Is one method more or less inflationary than the other? There’s not much in it. Arguably PQE would be less inflationary because there are no extra rewards needed. If the issuing of new tokens, by either method, was just enough to restart the system, not too much and not too little, then neither method would be inflationary.

So who are the hoarders in the real economy? The central banks of the big exporters are the biggest. The big exporters don’t want to spend all they earn by selling goods and services into the British economy. So they buy Government bonds and so effectively lend back their surplus tokens, or ££. The wealthy are the other main ‘culprits’. They tend to accumulate more ££ than they need.

But what if not everyone recycled their extra tokens back through the banking system? Suppose they kept hoards of cash in safes or bank deposit boxes? The government can’t borrow those back. All it can do is create some new tokens. PQE in other words.

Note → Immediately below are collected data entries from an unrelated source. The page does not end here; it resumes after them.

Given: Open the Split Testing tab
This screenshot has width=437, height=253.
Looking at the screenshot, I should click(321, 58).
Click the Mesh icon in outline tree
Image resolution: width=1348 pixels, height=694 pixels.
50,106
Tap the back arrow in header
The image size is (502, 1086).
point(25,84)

The government can’t know just how fast money is moving or if lots of it is being stored this way. What it can expect is the combination of low interest rates and low inflation will make it more attractive for many users of currency who may be engaging in illegal, or borderline, transactions and so wish to hide their finances, will  to store their cash this way.  However, Government can easily monitor inflation. If it is engaging in PQE and inflation starts to be a problem it needs to back off. Alternatively if it’s not a problem it can do a bit more. The government needs to be careful, but shouldn’t be so scared of the idea that it doesn’t even try it out.

Corbynomics or Leslienomics?

The leadership debate in the British Labour Party seems finally to have swung around to a discussion on economic theory. The Labour Shadow chancellor Chris Leslie has recently weighed into the discussion with a claim that:

Jeremy Corbyn’s anti-austerity agenda will harm the poor

Really? What planet is Chris Leslie living on? Back on Earth the empirical evidence from around the place is that harm to the poor occurs from the application  of austerity economics rather than sensible economics.

The Labour right’s economic mumbo jumbo means that they are forcing Labour Party members who may not be of the left themselves to ally themselves with the  left. Many may not want to leave NATO, or want to nationalise all the leading industrial companies, or want to live in a society which is over-controlled by government. The do, though, want sensible macro-economic polices and they, albeit in slightly imperfect form,  aren’t on offer from anyone except the left.

The Labour Right needs to get a grip.

They could start by looking at the nature of deficit spending by government. This is one way of getting more money into the economy. Generally to reflate it. Taxation is one way of removing money. This has a deflationary effect. But, they aren’t the only ways. There is export inward spending by overseas customers which is reflationary. And, spending on imports by home consumers which removes money from the economy and so is deflationary. Then there is saving which is deflationary and de-saving, or private  borrowing, which is reflationary. Too much deflation leads to recession. Too much reflation leads to inflation.

We have to consider all money flows. Germany, being a net exporter, has inward money flows from trade and so a balanced or even a surplus budget is required over the trade cycle. The UK is a net importer so requires a deficit -on average over the trade cycle.

So, if the Labour Right wish to reduce the government’s budget deficit, they need to understand what they are doing and understand the nature of those money flows. They need to understand the need to move trade into balance too -probably with the help of a significant £ devaluation. Otherwise they will just end up incompetently crashing the economy and having 20% plus unemployment.